Stanford’s stretchy wireless “BodyNet” isn’t just flexible in order to survive being worn on the shifting surface of the body; that flexing is where its data comes from.
The sensor is made of metallic ink laid on top of a flexible material like that in an adhesive bandage. But unlike phones and smart watches, which use tiny accelerometers or optical tricks to track the body, this system relies on how it is itself stretched and compressed. These movements cause tiny changes in how electricity passes through the ink, changes that are relayed to a processor nearby.
Naturally if one is placed on a joint, as some of these electronic stickers were, it can report back whether and how much that joint has been flexed. But the system is sensitive enough that it can also detect the slight changes the skin experiences during each heartbeat, or the broader changes that accompany breathing.
The problem comes when you have to get that signal off the skin. Using a wire is annoying and definitely very ’90s. But antennas don’t work well when they’re flexed in weird directions — efficiency drops off a cliff, and there’s very little power to begin with — the skin sensor is powered by harvesting RFID signals, a technique that renders very little in the way of voltage.
The second part of their work, then, and the part that is clearly most in need of further improvement and miniaturization, is the receiver, which collects and re-transmits the sensor’s signal to a phone or other device. Although they managed to create a unit that’s light enough to be clipped to clothes, it’s still not the kind of thing you’d want to wear to the gym.
The good news is that’s an engineering and design limitation, not a theoretical one — so a couple years of work and progress on the electronics front and they could have a much more attractive system.
“We think one day it will be possible to create a full-body skin-sensor array to collect physiological data without interfering with a person’s normal behavior,” Stanford professor Zhenan Bao in a news release.
Over at Cal is a project in a similar domain that’s working to get from prototype to production. Researchers there have been working on a sweat monitor for a few years that could detect a number of physiological factors.
Normally you’d just collect sweat every 15 minutes or so and analyze each batch separately. But that doesn’t really give you very good temporal resolution — what if you want to know how the sweat changes minute by minute or less? By putting the sweat collection and analysis systems together right on the skin, you can do just that.
While the sensor has been in the works for a while, it’s only recently that the team has started moving towards user testing at scale to see what exactly sweat measurements have to offer.
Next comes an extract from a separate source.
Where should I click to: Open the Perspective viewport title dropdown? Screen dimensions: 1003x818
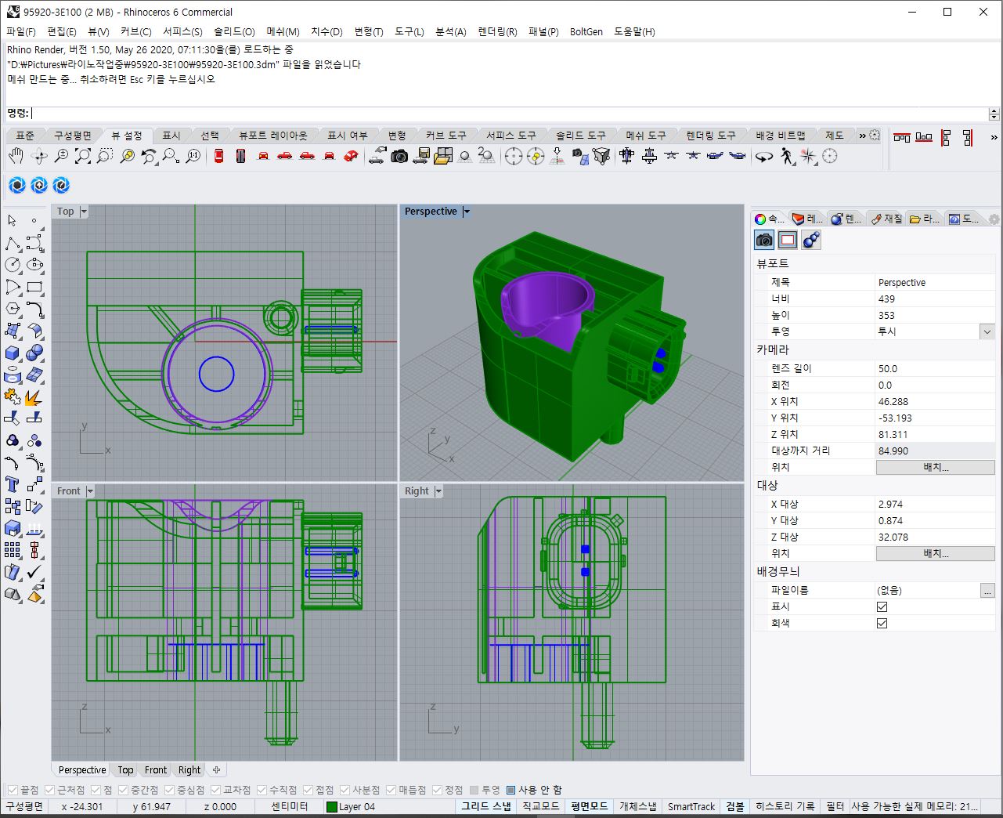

“The goal of the project is not just to make the sensors but start to do many subject studies and see what sweat tells us — I always say ‘decoding’ sweat composition. For that we need sensors that are reliable, reproducible, and that we can fabricate to scale so that we can put multiple sensors in different spots of the body and put them on many subjects,” explained Ali Javey, Berkeley professor and head of the project.
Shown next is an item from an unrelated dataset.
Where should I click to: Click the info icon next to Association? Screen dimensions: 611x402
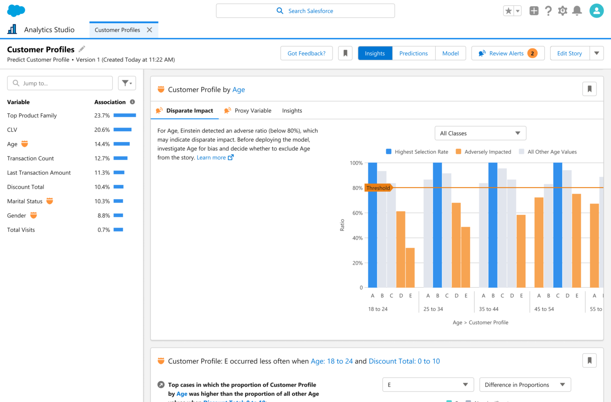coord(132,102)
As anyone who’s working in hardware will tell you, going from a hand-built prototype to a mass-produced model is a huge challenge. So the Berkeley team tapped their Finnish friends at VTT Technical Research Center, who make a specialty of roll-to-roll printing.
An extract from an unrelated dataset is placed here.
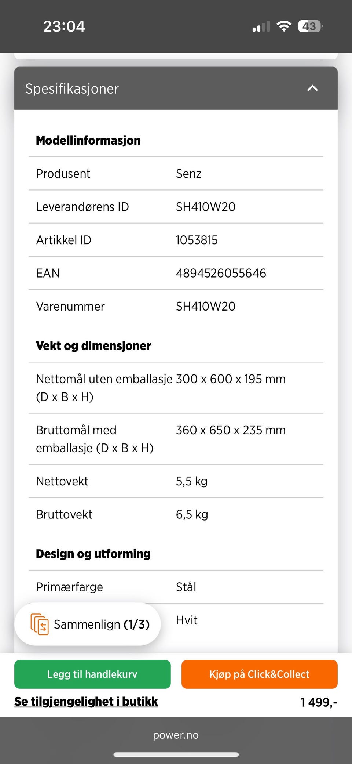Tap the 1 499,- price
The image size is (352, 764).
[319, 702]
For flat, relatively simple electronics, roll-to-roll is a great technique, essentially printing the sensors right onto a flexible plastic substrate that can then simply be cut to size. This way they can make hundreds or thousands of the sensors quickly and cheaply, making them much simpler to deploy at arbitrary scales.
These are far from the only flexible or skin-mounted electronics projects out there, but it’s clear that we’re approaching the point when they begin to leave the lab and head out to hospitals, gyms, and homes.